Beberapa kali Anda mendengar kabar bahwa ada beberapa tenaga medis atau pasien COVID-19 yang dijauhi masyarakat. Mereka bahkan diasingkan dari sosial dan dianggap pembawa masalah.
Hal ini sempat disampaikan salah seorang pengusaha hotel. Jadi, dia menerima kabar dari temannya yang bekerja di salah satu rumah sakit pemerintah di Jawa Tengah. Menceritakan bahwa ada dua tenaga medis yang 'diusir' dari kost-kostanya.
Kabar ini pun ternyata diterima Dokter Tirta di email pribadinya. Berdasar cuitannya di media sosial, ia menjelaskan bahwa para tenaga medis dijauhi, mendapat stigma negatif karena melawan COVID-19, stres, mendapat tekanan, sampai ada yang menangis di rumah tiap pulang.
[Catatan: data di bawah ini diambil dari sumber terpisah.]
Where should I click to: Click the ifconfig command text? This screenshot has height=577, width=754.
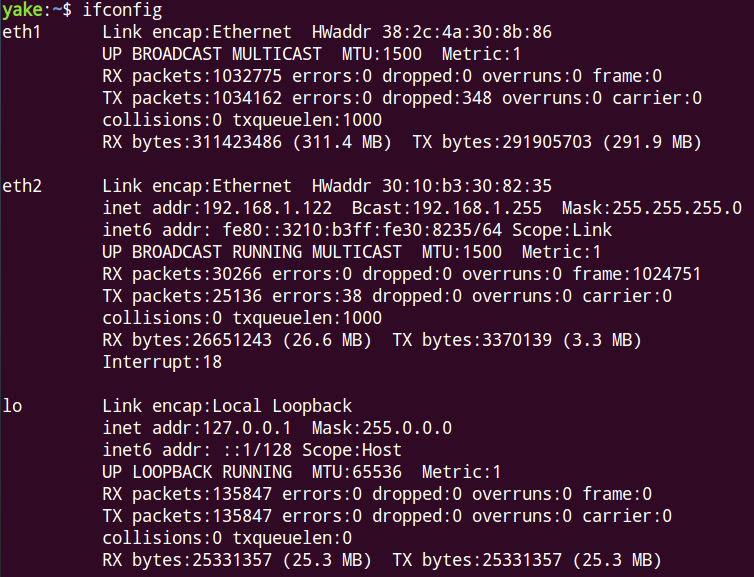(x=122, y=10)
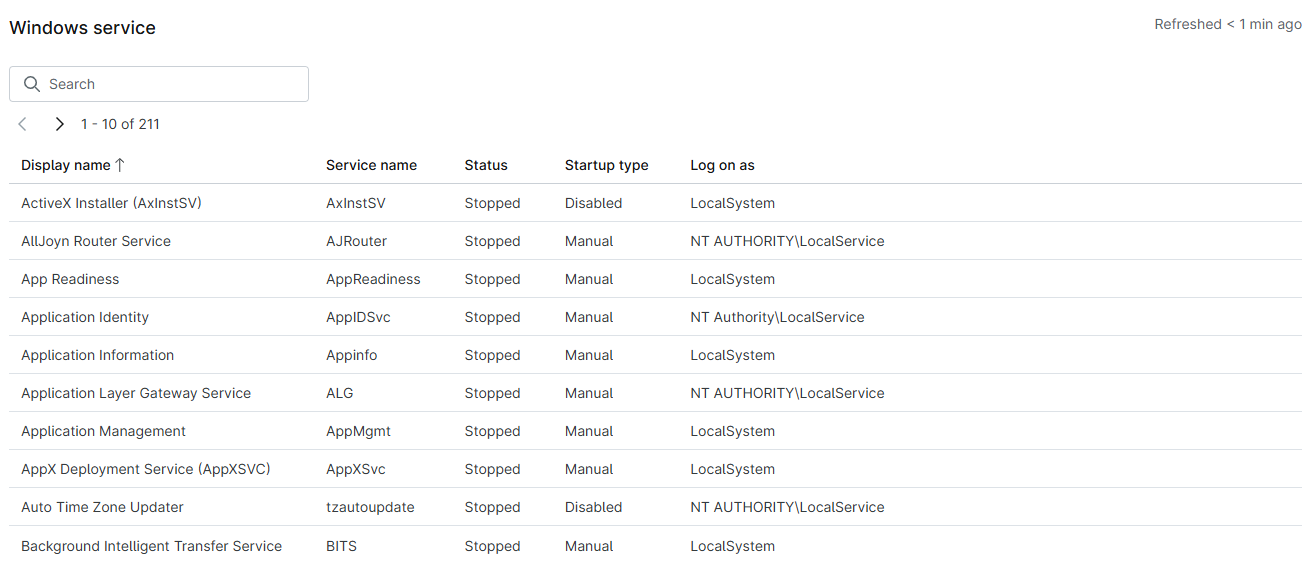Go to previous page of services
1316x568 pixels.
(23, 124)
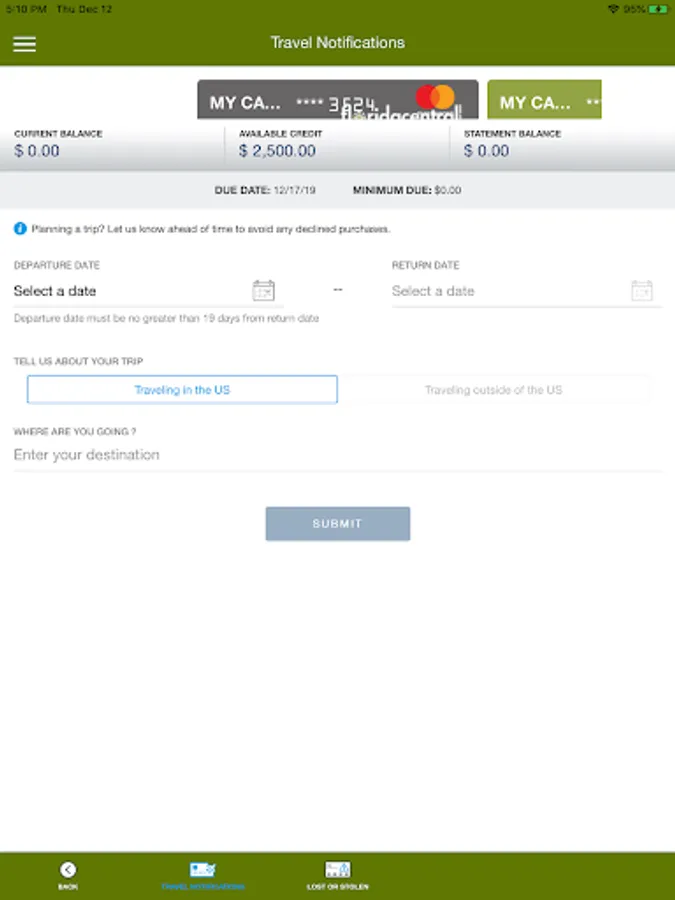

"Ada penderita, baru ODP dan PDP dikucilkan kayak dianggap aib. Sampai akhirnya ketua RT harus mengedukasi tiap rumah," tulis Dokter Tirta di media sosial.
Di kesempatan itu, ia menjelaskan lagi bagaimana penularan COVID-19 bisa terjadi. Ya, COVID-19 itu menular lewat droplet, bisa lewat airbone tapi dalam kondisi tertentu. "Itu pun hanya kalau ada tindakan medis di mulut yang pakai aerosol. So, yang paling mungkin kena airbone, ya, tenaga medis. Makanya pakai faceshield," tambahnya.
Dokter Tirta meminta masyarakat untuk tidak menjauhi tenaga medis atau pasien COVID-19. Hal ini pun telah dialami orang dengan HIV AIDS (ODHA) yang sering mendapatkan stigma buruk dari rakyat.